**Problem requirements:** Take each line in the entries below that holds "before" and show it.

*** Task input ***

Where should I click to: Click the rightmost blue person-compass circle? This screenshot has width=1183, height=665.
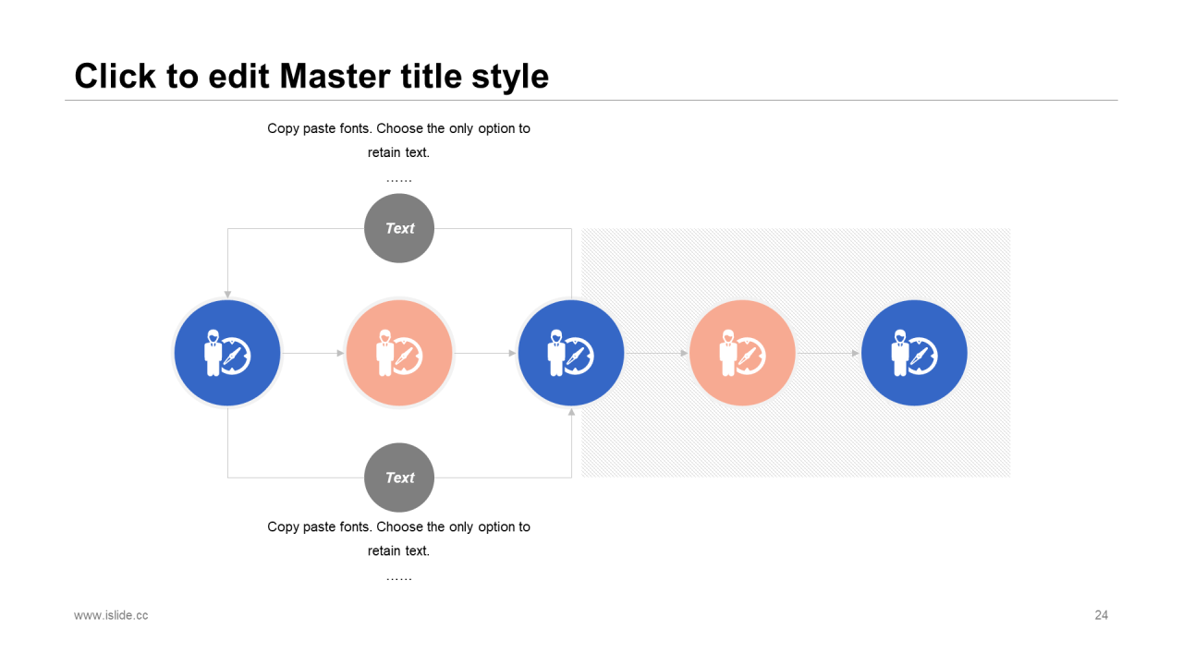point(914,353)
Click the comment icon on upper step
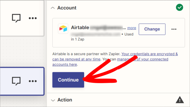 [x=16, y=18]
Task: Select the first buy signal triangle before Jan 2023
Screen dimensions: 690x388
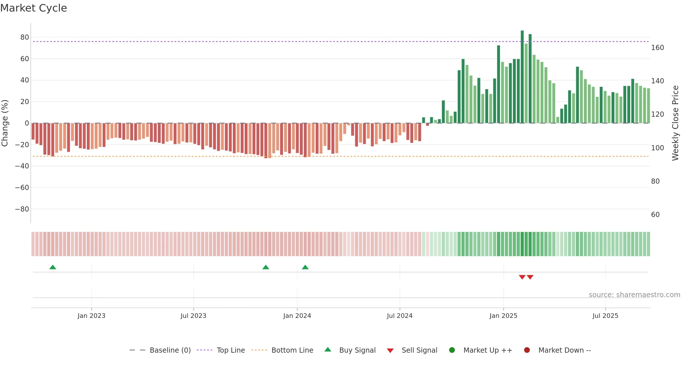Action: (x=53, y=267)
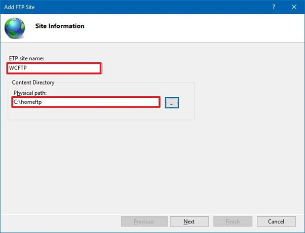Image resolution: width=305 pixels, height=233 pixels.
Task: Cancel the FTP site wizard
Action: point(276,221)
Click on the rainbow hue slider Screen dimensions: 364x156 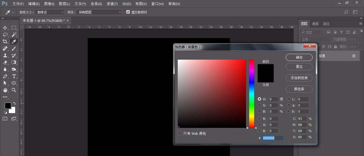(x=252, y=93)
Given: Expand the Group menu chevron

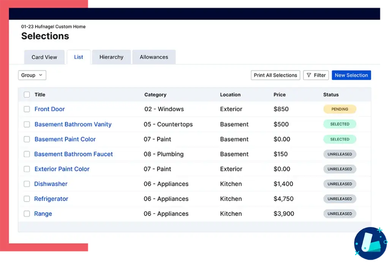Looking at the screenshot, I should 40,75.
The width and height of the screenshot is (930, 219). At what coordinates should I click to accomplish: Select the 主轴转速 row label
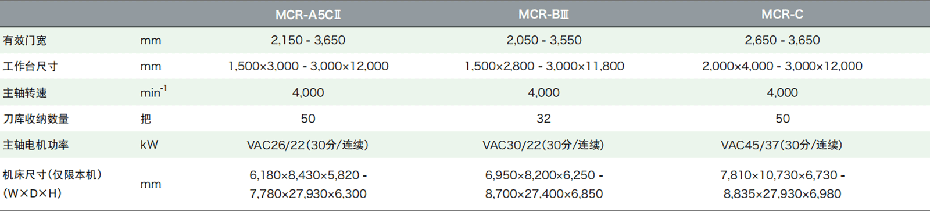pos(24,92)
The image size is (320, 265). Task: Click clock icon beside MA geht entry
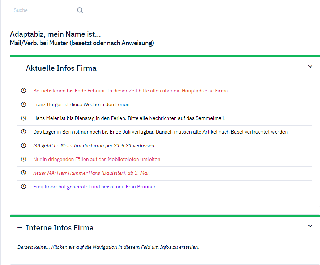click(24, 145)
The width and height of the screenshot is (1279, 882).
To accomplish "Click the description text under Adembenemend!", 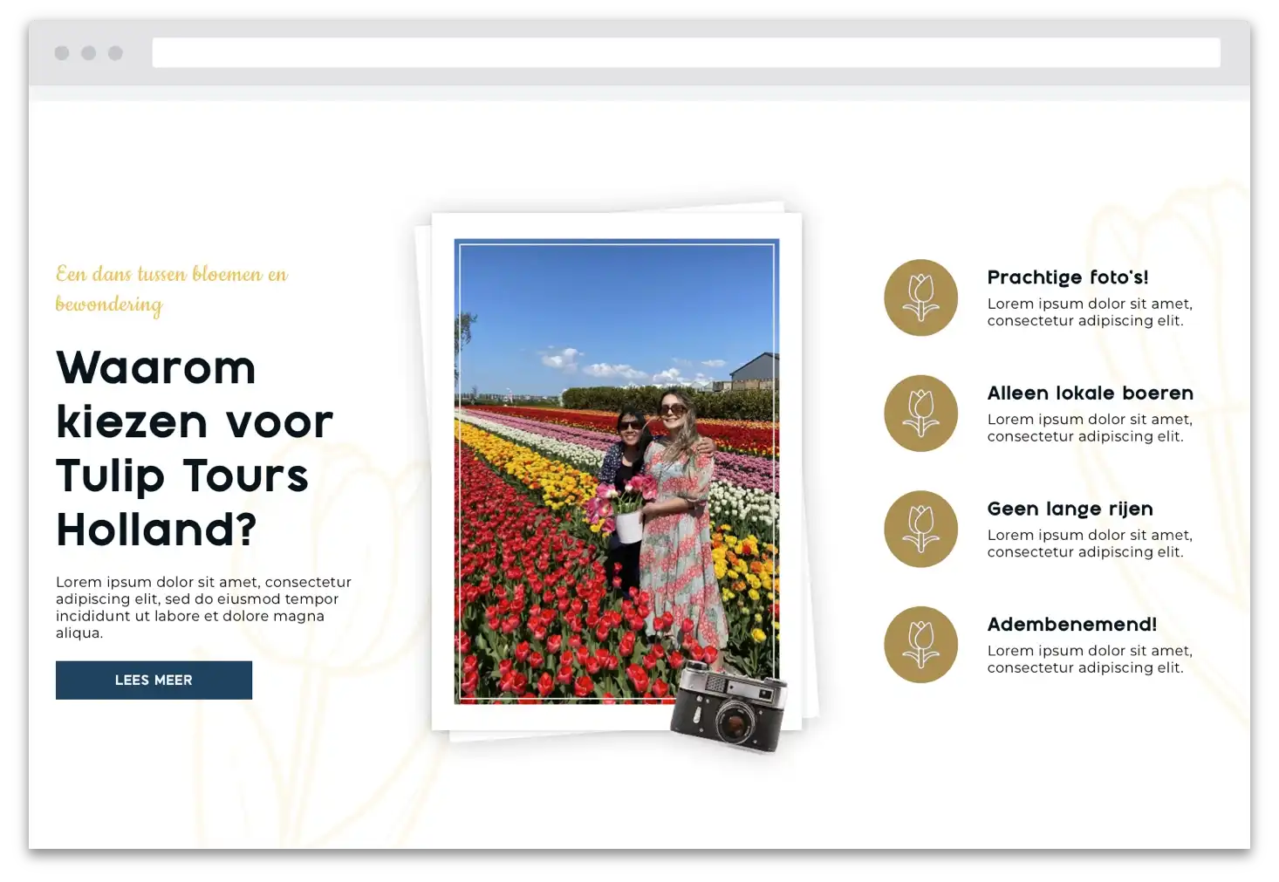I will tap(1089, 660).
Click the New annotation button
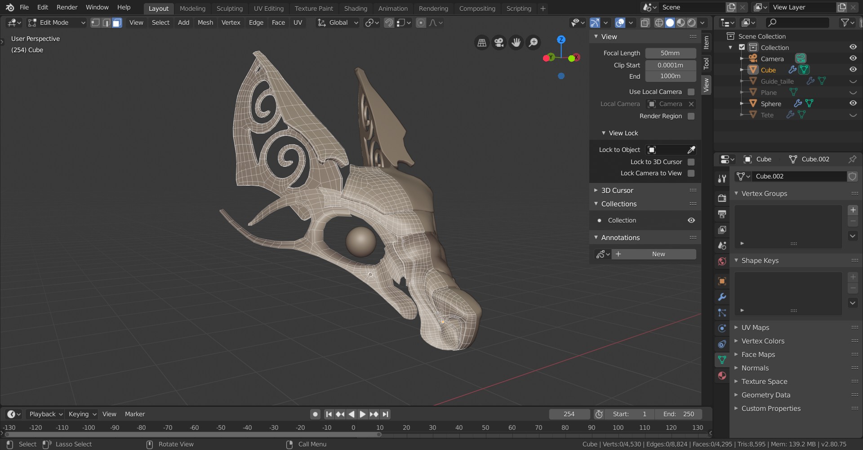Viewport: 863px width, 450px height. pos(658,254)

*** End of Task input ***
*** Task input ***

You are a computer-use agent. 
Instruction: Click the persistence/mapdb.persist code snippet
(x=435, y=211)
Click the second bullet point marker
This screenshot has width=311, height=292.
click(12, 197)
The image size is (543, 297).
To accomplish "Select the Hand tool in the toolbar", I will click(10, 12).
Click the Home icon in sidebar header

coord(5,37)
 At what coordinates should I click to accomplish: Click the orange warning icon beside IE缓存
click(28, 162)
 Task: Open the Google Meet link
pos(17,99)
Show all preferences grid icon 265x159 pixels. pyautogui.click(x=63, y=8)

*** End of Task input ***
*** Task input ***

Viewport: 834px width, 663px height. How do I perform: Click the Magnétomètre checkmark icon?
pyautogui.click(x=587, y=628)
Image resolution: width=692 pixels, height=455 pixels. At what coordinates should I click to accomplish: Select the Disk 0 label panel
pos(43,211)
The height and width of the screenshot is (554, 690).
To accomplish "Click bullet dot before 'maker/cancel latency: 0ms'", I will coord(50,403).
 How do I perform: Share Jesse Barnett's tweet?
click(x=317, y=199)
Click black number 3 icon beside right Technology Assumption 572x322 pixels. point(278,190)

*** End of Task input ***

**Answer to this problem:**
Task: Select the first buy signal triangle before Jan 2023
To accomplish "Click bullet dot before 'maker/cancel latency: 0ms'", I will coord(50,403).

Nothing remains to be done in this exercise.